Azure Database for PostgreSQL is a managed database service that is based on the open-source Postgres database engine.

Introducing support for Graph data in Azure Database for PostgreSQL (Preview).

Features

  • Asynchronous connection pool support for psycopg PostgreSQL driver
  • 'direct_load' option for loading data directly into the graph for better performance
  • 'COPY' protocol support for loading data into the graph for much better performance

Install

pip install agefreighter

Prerequisites

  • over Python 3.11
  • This module runs on psycopg and psycopg_pool
  • Enable the Apache AGE extension in your Azure Database for PostgreSQL instance. Login Azure Portal, go to 'server parameters' blade, and check 'AGE" on within 'azure.extensions' and 'shared_preload_libraries' parameters.

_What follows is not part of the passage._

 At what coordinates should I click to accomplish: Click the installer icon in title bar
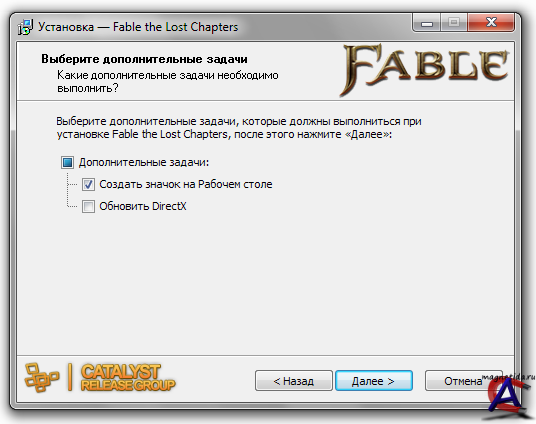pyautogui.click(x=26, y=27)
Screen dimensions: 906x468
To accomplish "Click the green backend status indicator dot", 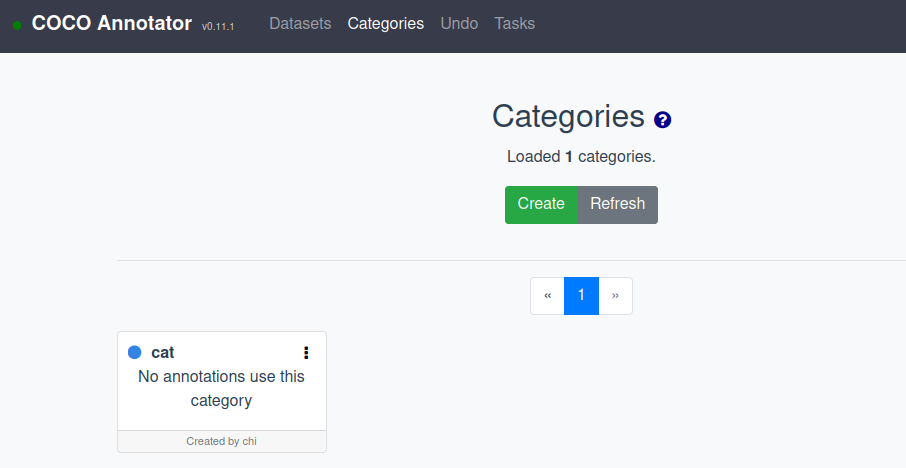I will pyautogui.click(x=17, y=25).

See, above blog post for more information.
  • Load the AGE extension in your PostgreSQL database.
CREATE EXTENSION IF NOT EXISTS age CASCADE;

Usage

import os

import asyncio
from agefreighter import AgeFreighter

# file downloaded from https://www.kaggle.com/datasets/darinhawley/imdb-films-by-actor-for-10k-actors
# actorfilms.csv: Actor,ActorID,Film,Year,Votes,Rating,FilmID
# # of actors: 9,623, # of films: 44,456, # of edges: 191,873
async def test_loadFromSingleCSV(af: AgeFreighter, chunk_size: int = 96, direct_loading: bool = False) -> None:
    await af.loadFromSingleCSV(
        graph_name="actorfilms",
        csv="actorfilms.csv",
        start_vertex_type="Actor",
        start_id="ActorID",
        start_properties=["Actor"],
        edge_label="ACTED_IN",
        end_vertex_type="Film",
        end_id="FilmID",
        end_properties=["Film", "Year", "Votes", "Rating"],
        chunk_size=chunk_size,
        direct_loading = direct_loading,
        drop_graph = True
    )

# cities.csv: id,name,state_id,state_code,country_id,country_code,latitude,longitude
# continents.csv: id,name,iso3,iso2,numeric_code,phone_code,capital,currency,currency_symbol,tld,native,region,subregion,latitude,longitude,emoji,emojiU
# edges.csv: start_id,start_vertex_type,end_id,end_vertex_type
# # of countries: 53, # of cities: 72,485, # of edges: 72,485
async def test_loadFromCSVs(af: AgeFreighter, chunk_size: int = 96, direct_loading: bool = False) -> None:
    await af.loadFromCSVs(
        graph_name="cities_countries",
        vertex_csvs=["countries.csv", "cities.csv"],
        vertex_labels=["Country", "City"],
        edge_csvs=["edges.csv"],
        edge_labels=["has_city"],
        chunk_size=chunk_size,
        direct_loading = direct_loading,
        drop_graph = True
    )

async def test_copyFromSingleCSV(af: AgeFreighter, chunk_size: int = 96) -> None:
    await af.loadFromSingleCSV(
        graph_name="actorfilms",
        csv="actorfilms.csv",
        start_vertex_type="Actor",
        start_id="ActorID",
        start_properties=["Actor"],
        edge_label="ACTED_IN",
        end_vertex_type="Film",
        end_id="FilmID",
        end_properties=["Film", "Year", "Votes", "Rating"],
        chunk_size=chunk_size,
        drop_graph=True,
        use_copy=True,
    )

async def test_copyFromCSVs(af: AgeFreighter, chunk_size: int = 96) -> None:
    await af.loadFromCSVs(
        graph_name="cities_countries",
        vertex_csvs=["countries.csv", "cities.csv"],
        vertex_labels=["Country", "City"],
        edge_csvs=["edges.csv"],
        edge_labels=["has_city"],
        chunk_size=chunk_size,
        drop_graph=True,
        use_copy=True,
    )

# test for copyfromNetworkx
async def test_copyFromNetworkx(af: AgeFreighter, chunk_size: int = 96) -> None:
    df = pd.read_csv("actorfilms.csv")
    G = nx.DiGraph()

    for name, group in df.groupby("ActorID"):
        for idx, row in group.iterrows():
            G.add_node(row["ActorID"], label="Actor", name=row["Actor"])
            G.add_node(
                row["FilmID"],
                label="Film",
                name=row["Film"],
                year=row["Year"],
                votes=row["Votes"],
                rating=row["Rating"],
            )
            G.add_edge(row["ActorID"], row["FilmID"], label="ACTED_IN")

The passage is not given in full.